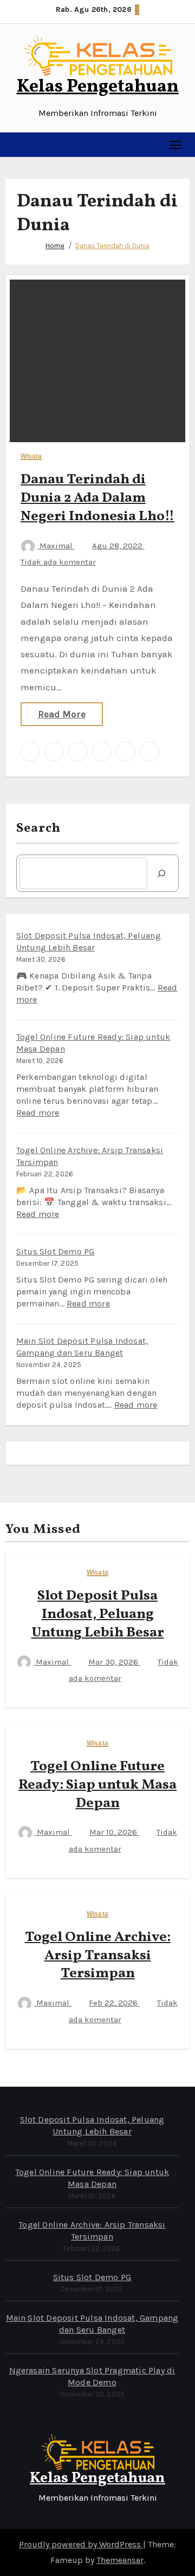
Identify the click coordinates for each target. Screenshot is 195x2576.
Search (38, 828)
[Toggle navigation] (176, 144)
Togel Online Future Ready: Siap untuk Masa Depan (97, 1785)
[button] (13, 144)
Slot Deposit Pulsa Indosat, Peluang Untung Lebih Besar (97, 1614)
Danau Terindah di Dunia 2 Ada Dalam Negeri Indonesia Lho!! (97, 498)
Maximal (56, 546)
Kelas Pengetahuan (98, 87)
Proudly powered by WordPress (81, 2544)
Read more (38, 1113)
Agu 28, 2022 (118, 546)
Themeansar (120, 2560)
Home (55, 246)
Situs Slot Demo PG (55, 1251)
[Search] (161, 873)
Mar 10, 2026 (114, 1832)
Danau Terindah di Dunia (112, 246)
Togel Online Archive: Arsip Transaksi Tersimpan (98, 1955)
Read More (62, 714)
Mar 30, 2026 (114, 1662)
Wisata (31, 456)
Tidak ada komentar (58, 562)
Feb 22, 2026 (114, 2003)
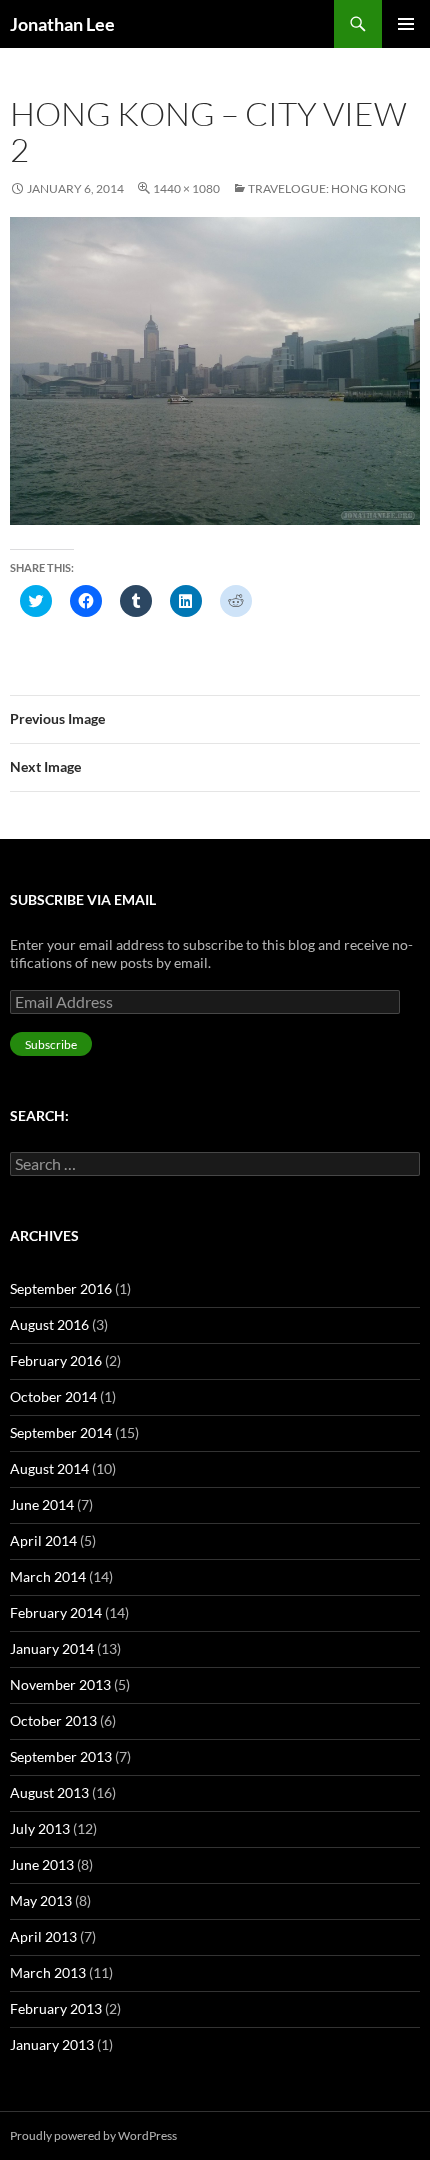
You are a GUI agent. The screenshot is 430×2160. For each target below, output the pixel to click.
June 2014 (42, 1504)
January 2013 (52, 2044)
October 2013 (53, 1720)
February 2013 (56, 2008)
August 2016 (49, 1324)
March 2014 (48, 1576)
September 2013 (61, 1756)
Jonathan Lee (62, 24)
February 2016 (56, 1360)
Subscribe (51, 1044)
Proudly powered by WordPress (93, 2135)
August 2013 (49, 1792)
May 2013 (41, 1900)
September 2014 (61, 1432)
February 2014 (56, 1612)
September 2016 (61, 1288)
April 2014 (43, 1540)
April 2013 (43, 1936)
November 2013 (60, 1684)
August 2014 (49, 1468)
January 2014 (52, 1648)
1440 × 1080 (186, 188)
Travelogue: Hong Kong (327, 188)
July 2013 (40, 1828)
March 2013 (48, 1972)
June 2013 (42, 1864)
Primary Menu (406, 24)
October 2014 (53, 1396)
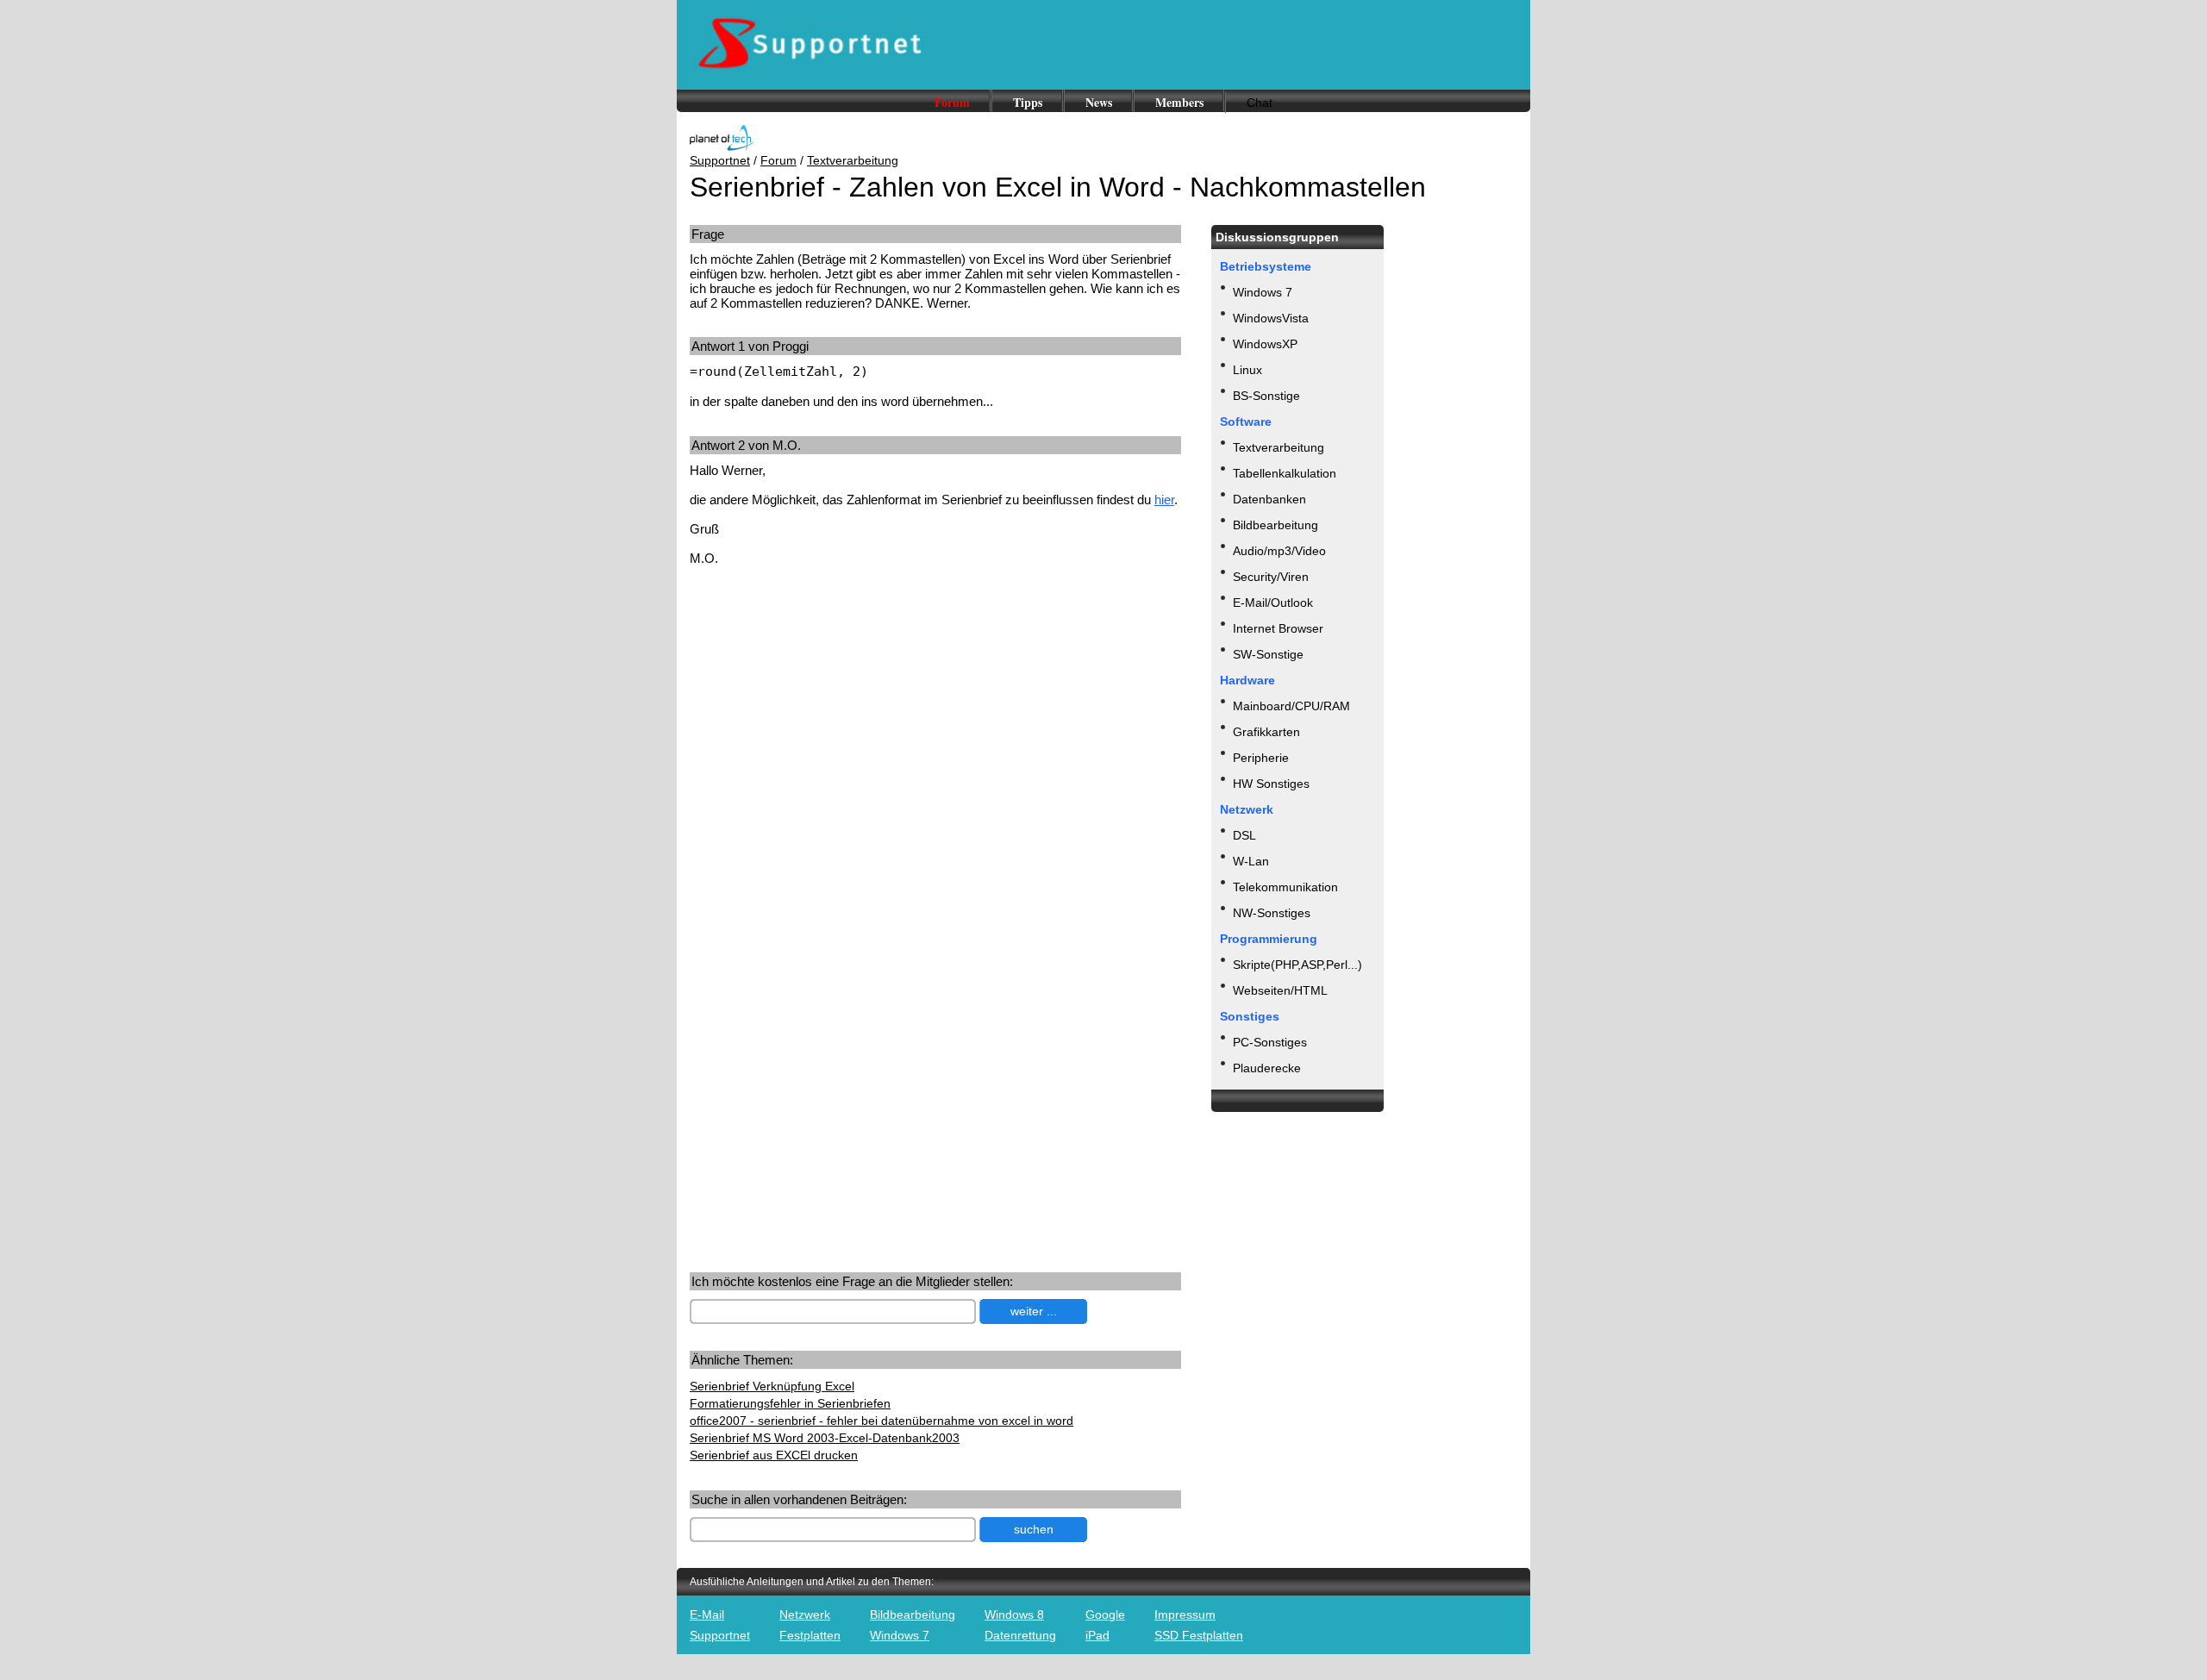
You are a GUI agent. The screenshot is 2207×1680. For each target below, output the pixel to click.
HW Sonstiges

——————————

> Work to be completed:
A verbatim reproduction is expected: starting at the line above that has "[Toggle navigation] (176, 144)", ending at the line that has "October 2014 (53, 1396)", both included, and with no pictures and no other lines.

> Expected answer:
[Toggle navigation] (176, 144)
Togel Online Future Ready: Siap untuk Masa Depan (97, 1785)
[button] (13, 144)
Slot Deposit Pulsa Indosat, Peluang Untung Lebih Besar (97, 1614)
Danau Terindah di Dunia 2 Ada Dalam Negeri Indonesia Lho!! (97, 498)
Maximal (56, 546)
Kelas Pengetahuan (98, 87)
Proudly powered by WordPress (81, 2544)
Read more (38, 1113)
Agu 28, 2022 (118, 546)
Themeansar (120, 2560)
Home (55, 246)
Situs Slot Demo PG (55, 1251)
[Search] (161, 873)
Mar 10, 2026 (114, 1832)
Danau Terindah di Dunia (112, 246)
Togel Online Archive: Arsip Transaksi Tersimpan (98, 1955)
Read More (62, 714)
Mar 30, 2026 (114, 1662)
Wisata (31, 456)
Tidak ada komentar (58, 562)
Feb 22, 2026 (114, 2003)
You are a GUI agent. The screenshot is 430×2160. For each target below, output the pixel to click.
June 2014 (42, 1504)
January 2013 (52, 2044)
October 2013 (53, 1720)
February 2013 (56, 2008)
August 2016 (49, 1324)
March 2014 (48, 1576)
September 2013 (61, 1756)
Jonathan Lee (62, 24)
February 2016 (56, 1360)
Subscribe (51, 1044)
Proudly powered by WordPress (93, 2135)
August 2013 (49, 1792)
May 2013 (41, 1900)
September 2014 (61, 1432)
February 2014 (56, 1612)
September 2016 (61, 1288)
April 2014 (43, 1540)
April 2013 (43, 1936)
November 2013 (60, 1684)
August 2014 (49, 1468)
January 2014 (52, 1648)
1440 × 1080 (186, 188)
Travelogue: Hong Kong (327, 188)
July 2013 (40, 1828)
March 2013 (48, 1972)
June 2013 (42, 1864)
Primary Menu (406, 24)
October 2014 (53, 1396)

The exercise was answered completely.